Wo sich die meisten einig sind, ist, dass der Forstsektor in Deutschland seit vielen Jahren vernachlässigt wurde. An vielen Stellen wurde so viel Personal gestrichen, dass der schon seit langem forcierte Waldumbau hin zu naturnahen Mischwäldern oft kaum vorankam. Zusätzlich beklagen Forschungsinstitute und Universitäten, dass Forschung zu einem zukunftsfähigen Wald in Zeiten der Klimakrise vernachlässigt wurde. Außerdem müsse erforscht werden, wie die Holzverwertung geändert werden könne, um eine naturnahe Bewirtschaftung profitabel zu machen. Deswegen wird jetzt gefordert, wieder mehr Personal einzustellen und neue Kapazitäten in der Waldforschung zu schaffen.

Kann der Wald die Antwort selbst liefern…

Experten, die die ökologische Funktion des Waldes in den Vordergrund stellen, haben zwei Kernforderungen: eine Neudefinierung der Nachhaltigkeit und mehr Vertrauen in die natürliche Regeneration des Waldes. Im Mutterland der Nachhaltigkeit wird kritisiert, dass der Begriff bis heute zu einseitig ausgelegt wird und sich nur auf die eingeschlagene Holzmenge bezieht. Die vielfältigen Ökosystemdienstleistungen und andere sozio-ökonomische Nutzen werden außer Acht gelassen.

Ausgehend von der Annahme, dass wir nicht genug darüber wissen, wie sich die klimatischen und biotischen Faktoren in den nächsten Jahrzehnten ändern werden, lehnen diese Experten übereilten Aktionismus als schnelle Antwort ab. Sie unterstützen eine natürliche Regeneration der zerstörten Waldflächen. Natürlich gewachsene Wälder hätten die größte Resilienz gegen Änderungen der Standortbedingungen. Zu einer natürlichen Regeneration gehört das Zurücklassen von Totholz im Wald und eine Reduktion des Wildbestandes oder Einzäunung von Regenerationsflächen, da in Deutschland ebenso wie in Österreich die Wilddichte durch unzureichende Jagd und zusätzliche Fütterung so hoch ist, dass sie die natürliche Verjüngung des Waldes einschränkt.

… oder müssen wir eingreifen?

Andere Experten stellen die Holzproduktion in den Vordergrund.
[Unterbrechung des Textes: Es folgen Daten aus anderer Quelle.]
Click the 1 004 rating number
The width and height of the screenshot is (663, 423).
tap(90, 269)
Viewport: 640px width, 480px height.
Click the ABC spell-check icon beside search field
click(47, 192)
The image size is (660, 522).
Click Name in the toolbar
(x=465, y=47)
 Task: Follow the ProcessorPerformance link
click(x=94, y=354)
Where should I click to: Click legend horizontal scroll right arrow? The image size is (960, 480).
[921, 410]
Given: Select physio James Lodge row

Für sie ist die Antwort ein gezielter Waldumbau mit trocken- und hitzeresistenten Arten. Auch sie fordern, die Arten- und Altersstruktur im Wald vielfältiger zu gestalten und die Palette von eingesetzten Arten zu erweitern. Dabei setzen sie vor allem auf Baumarten aus Südeuropa, Zentralasien und Amerika, wo Dürre und Hitze normal sind. Seit einigen Jahren werden diese Bäume auf ihre Tauglichkeit in Mitteleuropa getestet, jedoch bleiben Fragen, wie sie sich auf die heimische Biodiversität auswirken.

Und was ist die langfristige Antwort? Hier sind sich viele Experten einig. Wir brauchen eine naturnähere Bewirtschaftung der Wälder und eine schonendere Holzernte. Das schützt Vielfalt, Boden und Wasser in Wäldern, was existenziell für ihre Resilienz gegenüber sich ändernden Klimaverhältnissen ist.